TASK BRIEF: Copy the rows below verbatim, starting with the line containing "Pick the Google" and continuing through the line containing "Tap the Ivy".

SUPPLIED ENTRIES:
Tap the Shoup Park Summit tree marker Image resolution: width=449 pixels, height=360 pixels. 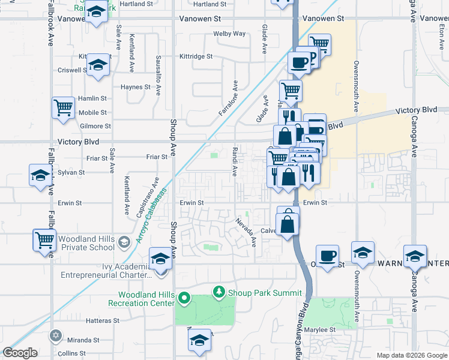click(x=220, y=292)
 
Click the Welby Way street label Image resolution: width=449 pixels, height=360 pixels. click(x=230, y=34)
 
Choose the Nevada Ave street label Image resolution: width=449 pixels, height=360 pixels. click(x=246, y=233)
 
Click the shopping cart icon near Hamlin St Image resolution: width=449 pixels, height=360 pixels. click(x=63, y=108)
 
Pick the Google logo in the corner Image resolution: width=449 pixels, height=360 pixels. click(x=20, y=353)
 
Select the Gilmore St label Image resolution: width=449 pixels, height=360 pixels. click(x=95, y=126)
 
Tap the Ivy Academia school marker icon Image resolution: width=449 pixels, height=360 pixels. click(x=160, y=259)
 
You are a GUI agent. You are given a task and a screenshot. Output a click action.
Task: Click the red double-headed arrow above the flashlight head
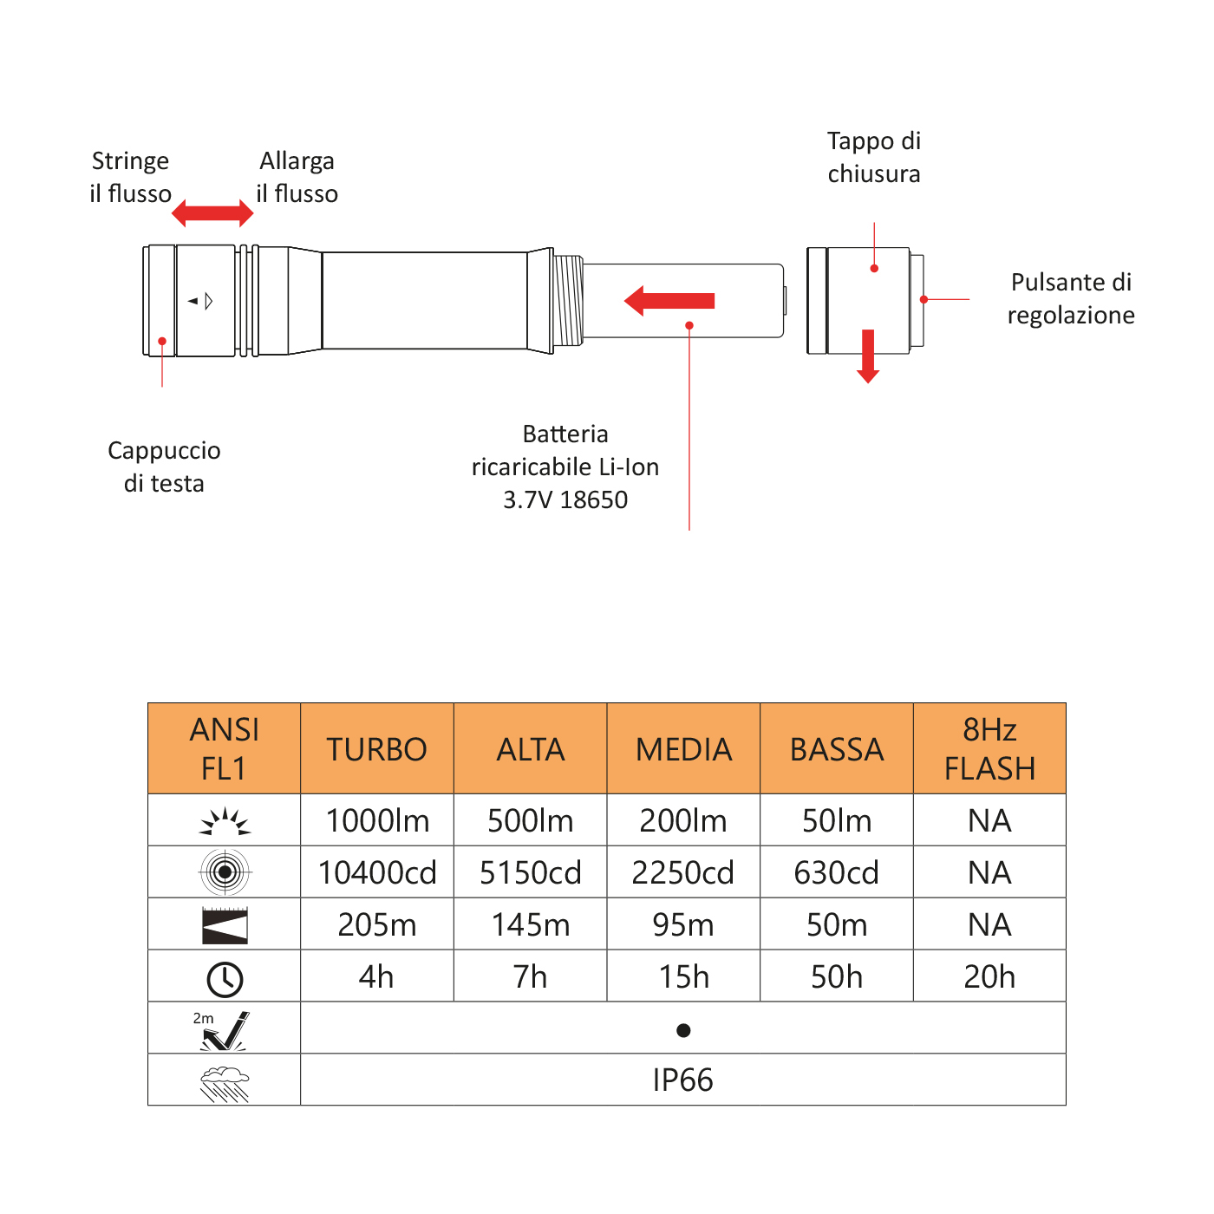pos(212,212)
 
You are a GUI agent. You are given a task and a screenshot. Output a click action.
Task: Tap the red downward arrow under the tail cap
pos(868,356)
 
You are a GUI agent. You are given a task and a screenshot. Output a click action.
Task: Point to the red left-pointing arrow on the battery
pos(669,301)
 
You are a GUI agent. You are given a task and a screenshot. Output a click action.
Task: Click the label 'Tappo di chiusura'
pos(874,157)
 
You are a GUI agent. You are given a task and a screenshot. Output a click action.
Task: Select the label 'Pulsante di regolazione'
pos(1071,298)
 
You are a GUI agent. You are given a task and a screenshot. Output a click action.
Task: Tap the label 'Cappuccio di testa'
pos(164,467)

COMPLETED TASK:
Pick the Google logo in the corner Image resolution: width=449 pixels, height=360 pixels. click(x=20, y=353)
 
Select the Gilmore St label Image resolution: width=449 pixels, height=360 pixels. click(x=95, y=126)
 
Tap the Ivy Academia school marker icon Image resolution: width=449 pixels, height=360 pixels. click(x=160, y=259)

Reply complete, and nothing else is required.